Wow, your ability to recall lengthy conversations verbatim is really impressive. It’s almost as though you were writing dialogue instead of remembering what you and someone else said to each other.

I assumed she copied and pasted from gchat, Facebook messaging or something similar, especially since she has parts that specify “here, I got on the phone --”.

Yo - OP?

Stop watching so much Dr. Phil.

You sound like a pretentious, self absorbed Psyche 101 student who thinks they know everything because they read the textbook. You don’t. And if I were the boyfriend, I’d be SO outta there.

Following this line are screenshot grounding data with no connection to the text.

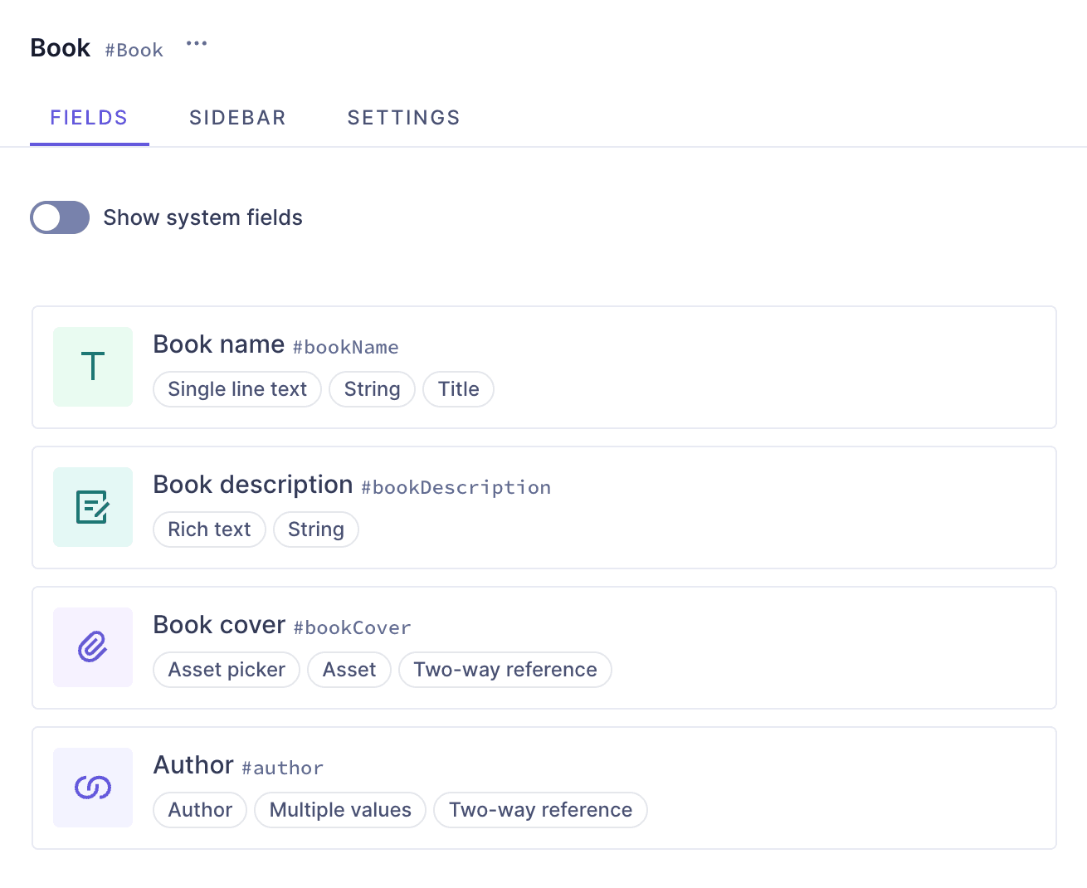This screenshot has width=1087, height=888.
Task: Click the Book cover field title
Action: [219, 625]
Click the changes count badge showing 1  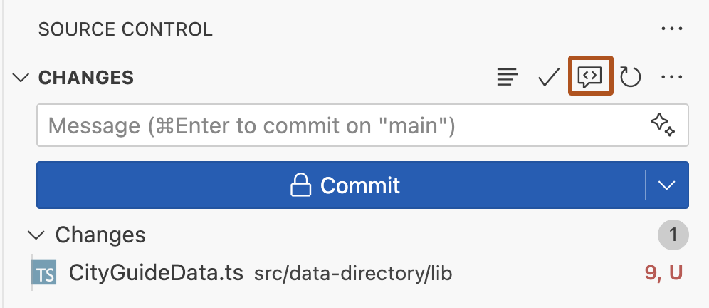(x=673, y=235)
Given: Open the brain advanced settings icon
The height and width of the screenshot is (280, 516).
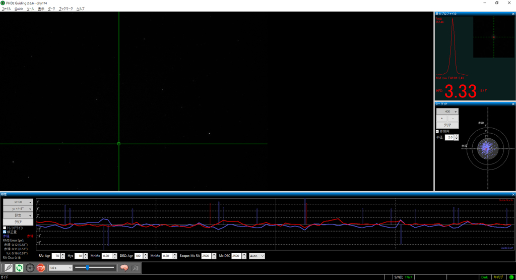Looking at the screenshot, I should (x=124, y=268).
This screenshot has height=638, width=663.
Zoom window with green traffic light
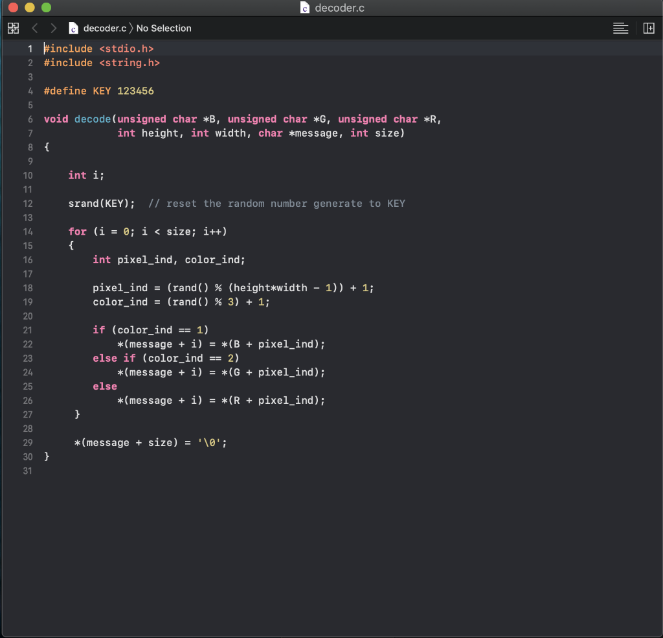(45, 8)
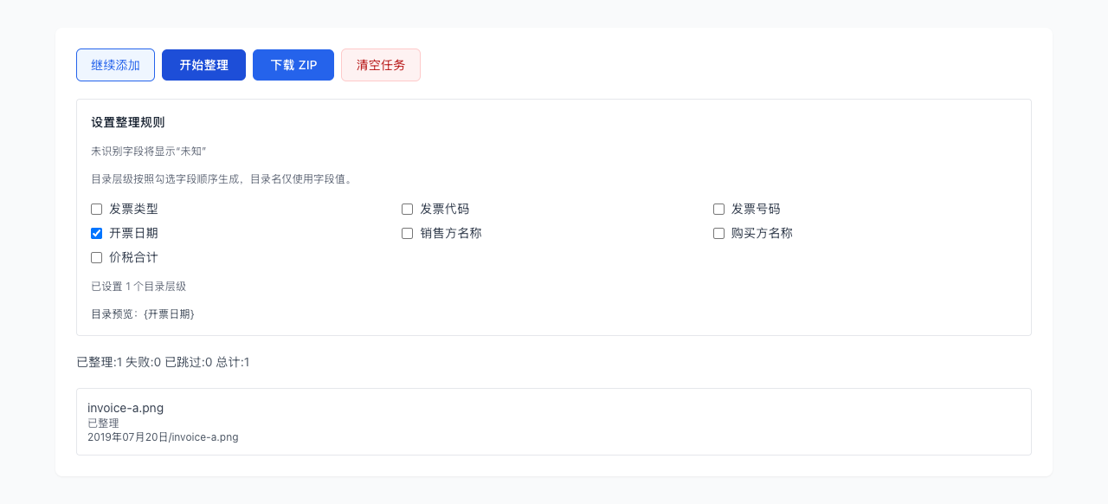This screenshot has height=504, width=1108.
Task: Click the 已整理 status label
Action: point(103,423)
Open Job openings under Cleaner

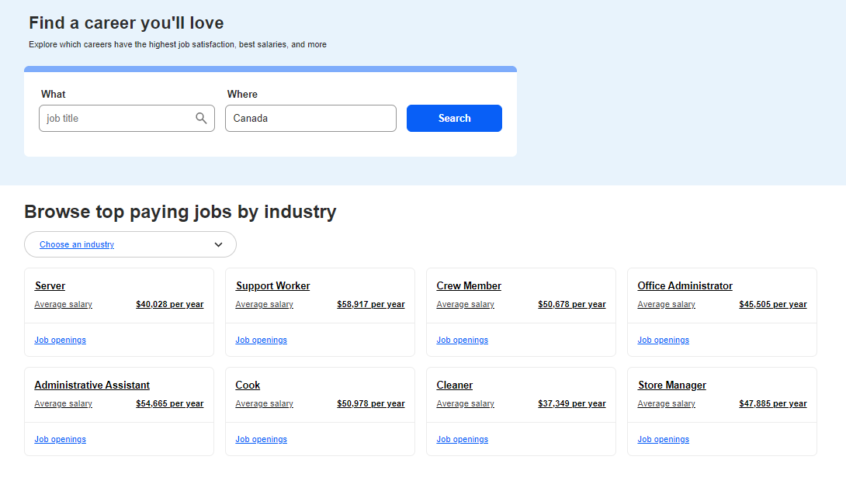[462, 439]
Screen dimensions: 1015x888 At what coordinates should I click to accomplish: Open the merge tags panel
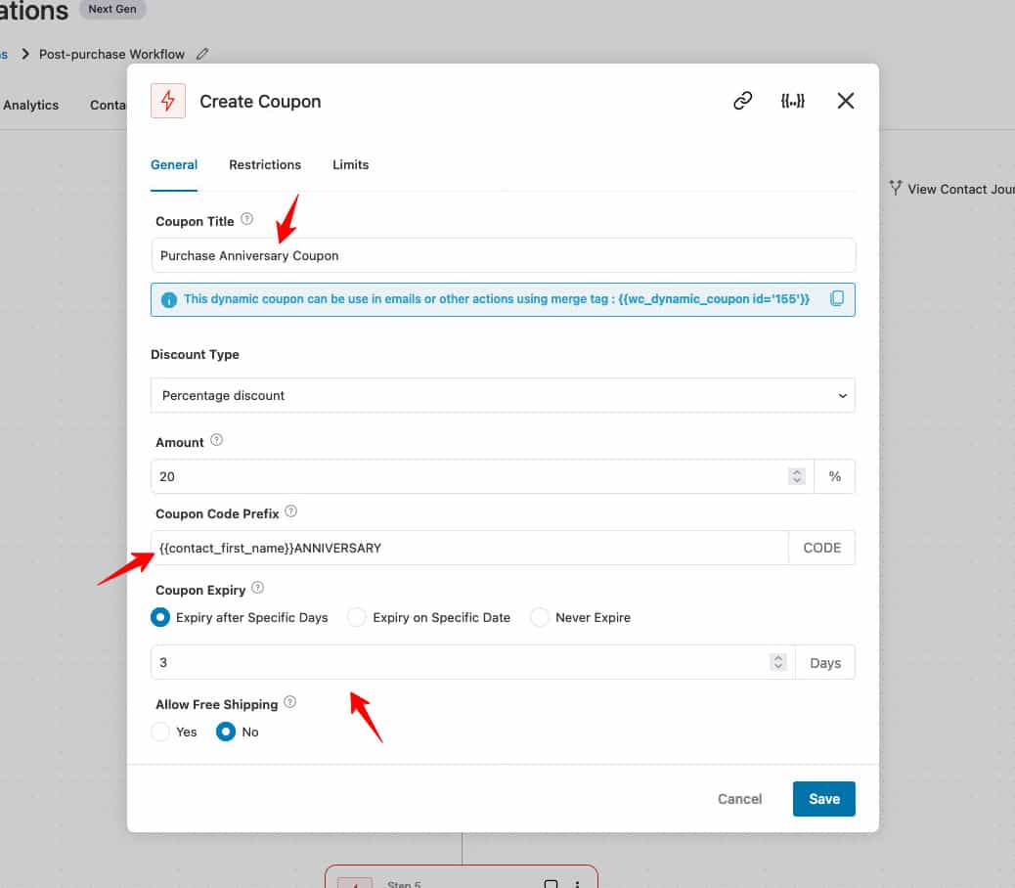(794, 101)
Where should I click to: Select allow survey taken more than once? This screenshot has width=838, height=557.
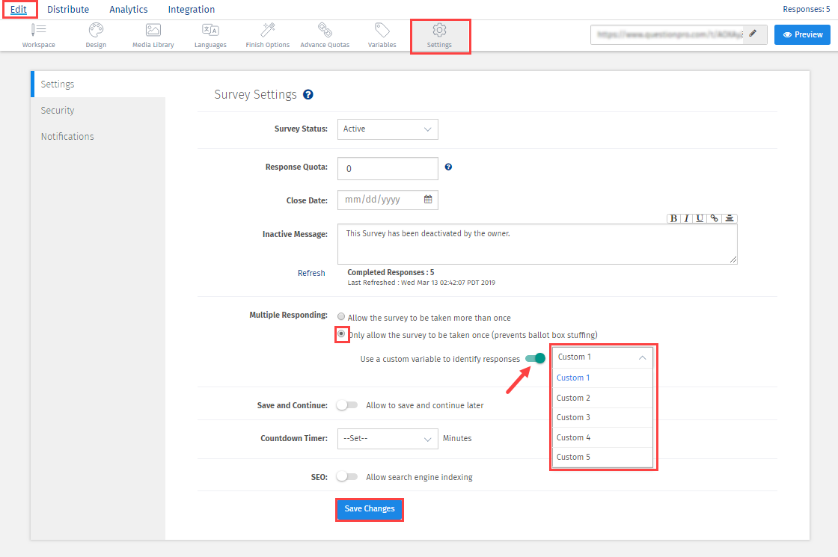pos(341,318)
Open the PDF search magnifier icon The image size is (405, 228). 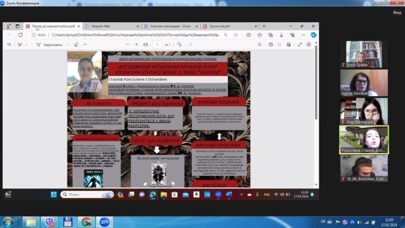pyautogui.click(x=259, y=44)
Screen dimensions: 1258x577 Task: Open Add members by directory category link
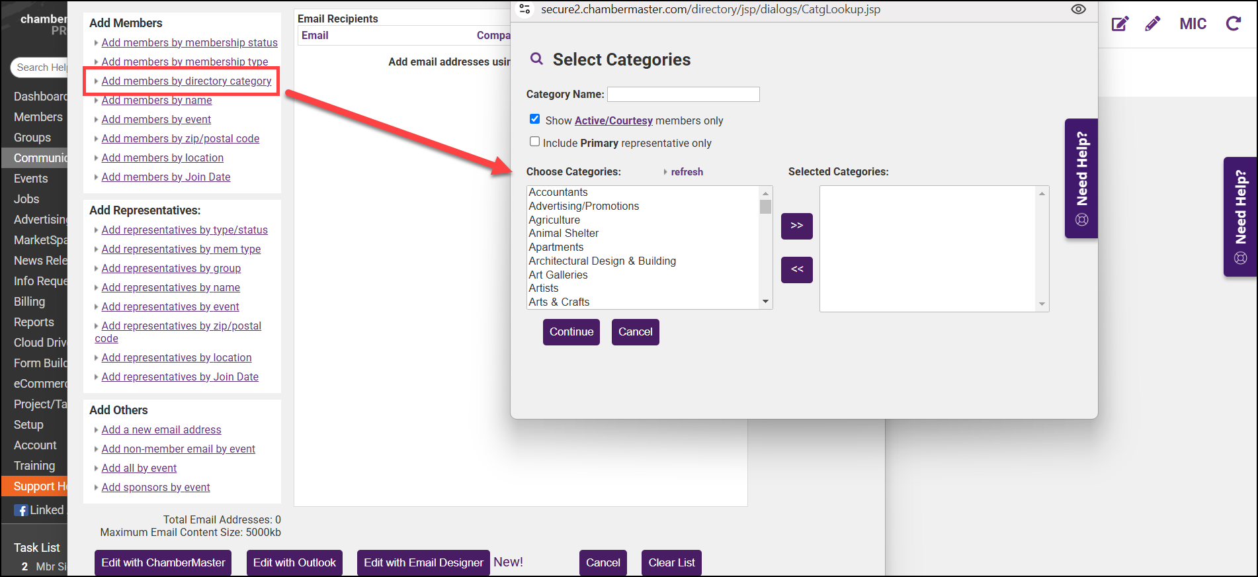click(x=187, y=81)
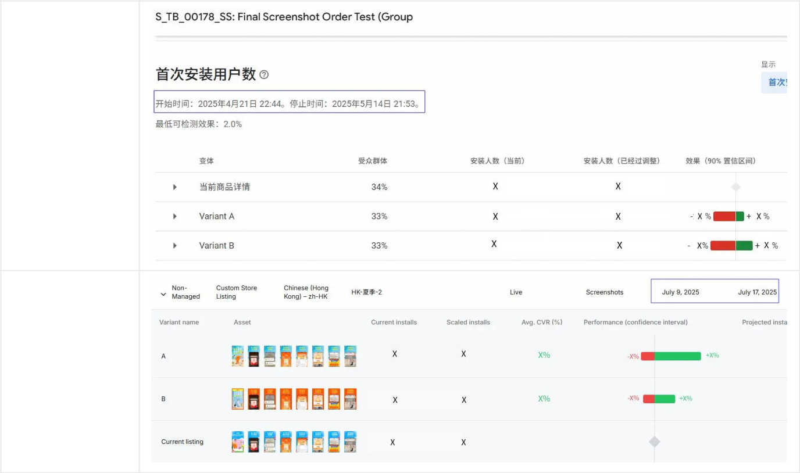Viewport: 800px width, 473px height.
Task: Click the 受众群体 column header
Action: click(373, 161)
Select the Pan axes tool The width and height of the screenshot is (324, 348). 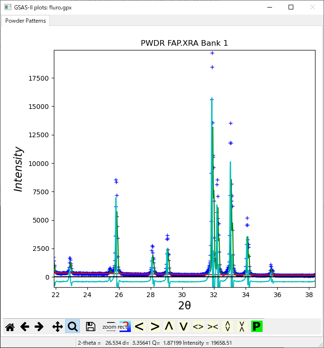[x=57, y=326]
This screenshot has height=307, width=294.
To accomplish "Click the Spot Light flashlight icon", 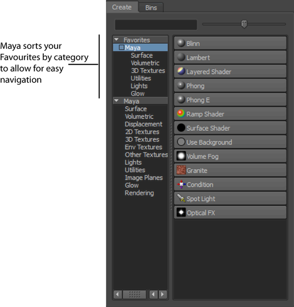I will [x=181, y=198].
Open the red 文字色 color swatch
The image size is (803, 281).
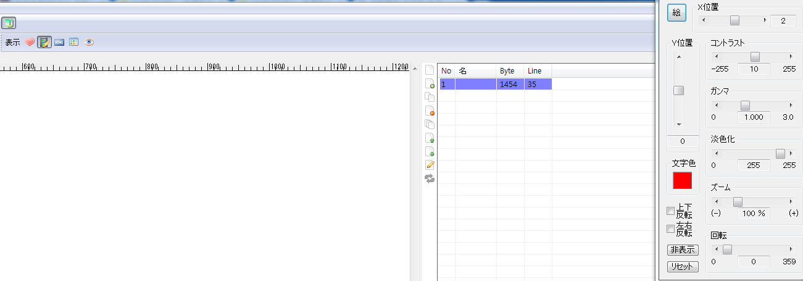pyautogui.click(x=682, y=181)
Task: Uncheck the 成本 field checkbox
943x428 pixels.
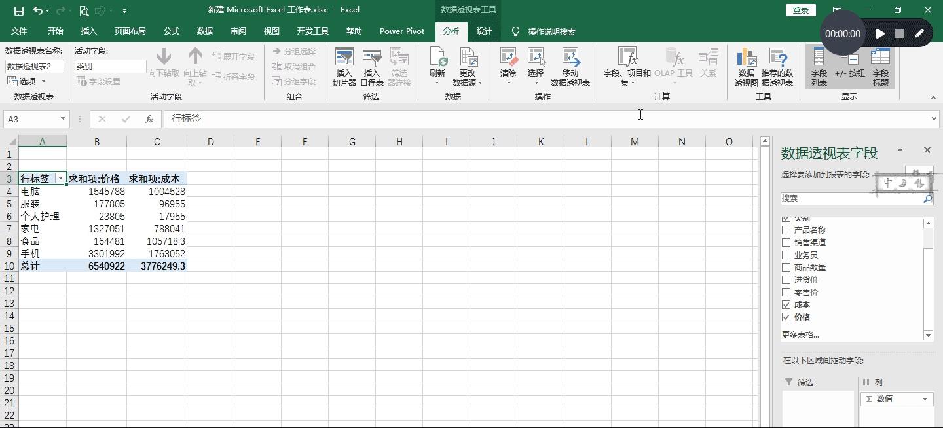Action: 786,305
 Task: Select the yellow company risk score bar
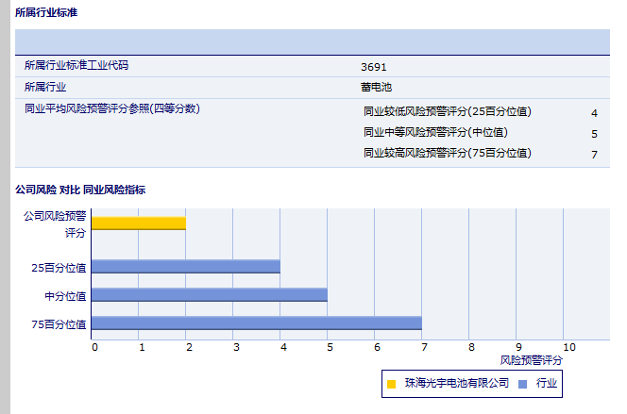pyautogui.click(x=139, y=224)

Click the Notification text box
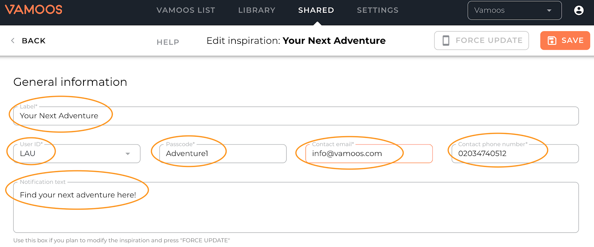[296, 207]
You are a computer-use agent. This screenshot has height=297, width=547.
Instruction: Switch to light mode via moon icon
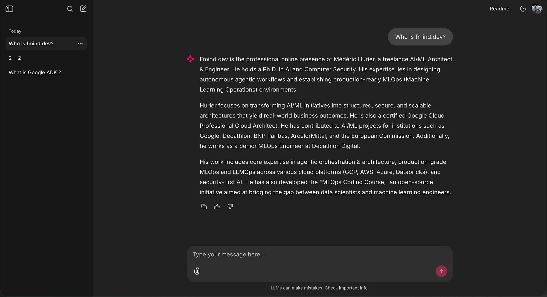pyautogui.click(x=523, y=9)
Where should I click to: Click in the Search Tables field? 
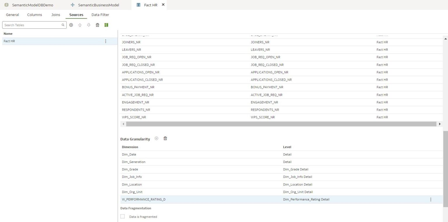point(32,25)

Really - in this whole scenario, you’re the bad guy.

Sorry. But you asked.

It’s narcissistic to think that strangers on a message board want to read an incredibly lengthy word-for-word account of some stupid fight you had with your boyfriend. (I didn’t read it.)

You should definitely make every effort to stay with this guy. That way only two people are miserable instead of four.

Honestly, I don’t care what you do. Register-and-drama-post people never stay around for more than a couple of posts.

I am still cracking up over “I felt like you were trying to cheapen the cuteness of my cat”. My god, were we ever that young?

No. No we weren’t.

Trust me on this. I’ve gone through hell and back with stupid arguments with partners and ex-partners and none of them have ever reached this level of absurdity. :smiley:

Three things:

There needs to name for this “Diagnose my friend/spouse with a personality disorder!” phenomena. It’s like people take an abnormal psych class and suddenly decide they are qualified to diagnose everyone around them.

When people post transcripts of their text-fights and expect me to be the judge, I have to resist the urge to automatically side with the other person. I know this is irrational considering all the Straight Dope fights I’ve gotten into, but goodness gracious. This is a fight between you and the person you supposedly love. It’s like taking a picture of him wiping his ass and putting it up on Facebook and expecting us to all laugh at him. Maybe if I knew you to be a decent person and him to be a jerk, I could do this. But I don’t know know either of ya’ll. Both of you sound like people I wouldn’t want to spend lots of time around, truth be told.

If he had NPD, you wouldn’t want to have a cup of coffee with him let alone marry. He may have a couple of narcissist traits, but so do most people who have anything resembling a backbone.